Records from a data collection
▼
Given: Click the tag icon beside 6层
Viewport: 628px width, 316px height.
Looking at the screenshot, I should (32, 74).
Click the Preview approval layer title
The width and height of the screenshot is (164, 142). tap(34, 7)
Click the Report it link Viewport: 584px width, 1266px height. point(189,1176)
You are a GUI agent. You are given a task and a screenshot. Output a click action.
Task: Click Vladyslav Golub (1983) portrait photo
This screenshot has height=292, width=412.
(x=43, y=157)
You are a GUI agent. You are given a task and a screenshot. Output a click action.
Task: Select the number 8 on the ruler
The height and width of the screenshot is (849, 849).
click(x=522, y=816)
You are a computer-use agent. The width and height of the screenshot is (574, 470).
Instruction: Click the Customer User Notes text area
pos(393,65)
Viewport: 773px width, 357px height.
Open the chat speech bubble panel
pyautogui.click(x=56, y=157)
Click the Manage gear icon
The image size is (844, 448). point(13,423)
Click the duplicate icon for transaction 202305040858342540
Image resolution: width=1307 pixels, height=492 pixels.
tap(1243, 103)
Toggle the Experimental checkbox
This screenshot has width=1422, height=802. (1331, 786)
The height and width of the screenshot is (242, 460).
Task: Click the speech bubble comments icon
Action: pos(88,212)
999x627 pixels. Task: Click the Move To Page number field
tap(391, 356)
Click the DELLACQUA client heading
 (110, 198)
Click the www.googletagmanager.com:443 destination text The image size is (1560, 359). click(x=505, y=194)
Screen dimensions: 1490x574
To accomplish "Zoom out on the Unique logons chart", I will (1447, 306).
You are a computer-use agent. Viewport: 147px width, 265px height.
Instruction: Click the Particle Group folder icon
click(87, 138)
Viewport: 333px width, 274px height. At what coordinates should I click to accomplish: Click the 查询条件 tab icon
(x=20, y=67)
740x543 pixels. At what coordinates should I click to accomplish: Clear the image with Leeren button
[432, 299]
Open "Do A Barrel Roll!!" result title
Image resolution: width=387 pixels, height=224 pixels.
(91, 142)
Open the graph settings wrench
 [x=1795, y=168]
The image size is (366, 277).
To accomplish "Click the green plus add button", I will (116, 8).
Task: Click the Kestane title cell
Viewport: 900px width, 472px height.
▲
SHORT PROBLEM: Replace every occurrence of "Viewport" with "Window size" throughout the entries above and reproduce them otherwise unchanged.

RESPONSE BELOW:
Given: Click the tag icon beside 6层
Window size: 628px width, 316px height.
Looking at the screenshot, I should (32, 74).
Click the Preview approval layer title
The width and height of the screenshot is (164, 142). tap(34, 7)
Click the Report it link Window size: 584px width, 1266px height. point(189,1176)
You are a GUI agent. You are given a task and a screenshot. Output a click action.
Task: Click Vladyslav Golub (1983) portrait photo
This screenshot has height=292, width=412.
(x=43, y=157)
You are a GUI agent. You are given a task and a screenshot. Output a click action.
Task: Select the number 8 on the ruler
The height and width of the screenshot is (849, 849).
click(x=522, y=816)
You are a computer-use agent. The width and height of the screenshot is (574, 470).
Instruction: Click the Customer User Notes text area
pos(393,65)
Window size: 773px width, 357px height.
Open the chat speech bubble panel
pyautogui.click(x=56, y=157)
Click the Manage gear icon
The image size is (844, 448). point(13,423)
Click the duplicate icon for transaction 202305040858342540
Image resolution: width=1307 pixels, height=492 pixels.
tap(1243, 103)
Toggle the Experimental checkbox
This screenshot has width=1422, height=802. (1331, 786)
The height and width of the screenshot is (242, 460).
Task: Click the speech bubble comments icon
Action: pos(88,212)
999x627 pixels. Task: Click the Move To Page number field
tap(391, 356)
Click the DELLACQUA client heading
 (110, 198)
Click the www.googletagmanager.com:443 destination text The image size is (1560, 359). click(x=505, y=194)
Screen dimensions: 1490x574
To accomplish "Zoom out on the Unique logons chart", I will (1447, 306).
You are a computer-use agent. Window size: 147px width, 265px height.
Instruction: Click the Particle Group folder icon
click(87, 138)
Window size: 333px width, 274px height. At what coordinates should I click to accomplish: Click the 查询条件 tab icon
(x=20, y=67)
740x543 pixels. At what coordinates should I click to accomplish: Clear the image with Leeren button
[432, 299]
Open "Do A Barrel Roll!!" result title
Image resolution: width=387 pixels, height=224 pixels.
(91, 142)
Open the graph settings wrench
 [x=1795, y=168]
The image size is (366, 277).
To accomplish "Click the green plus add button", I will (116, 8).
Task: Click the Kestane title cell
Window size: 900px width, 472px height.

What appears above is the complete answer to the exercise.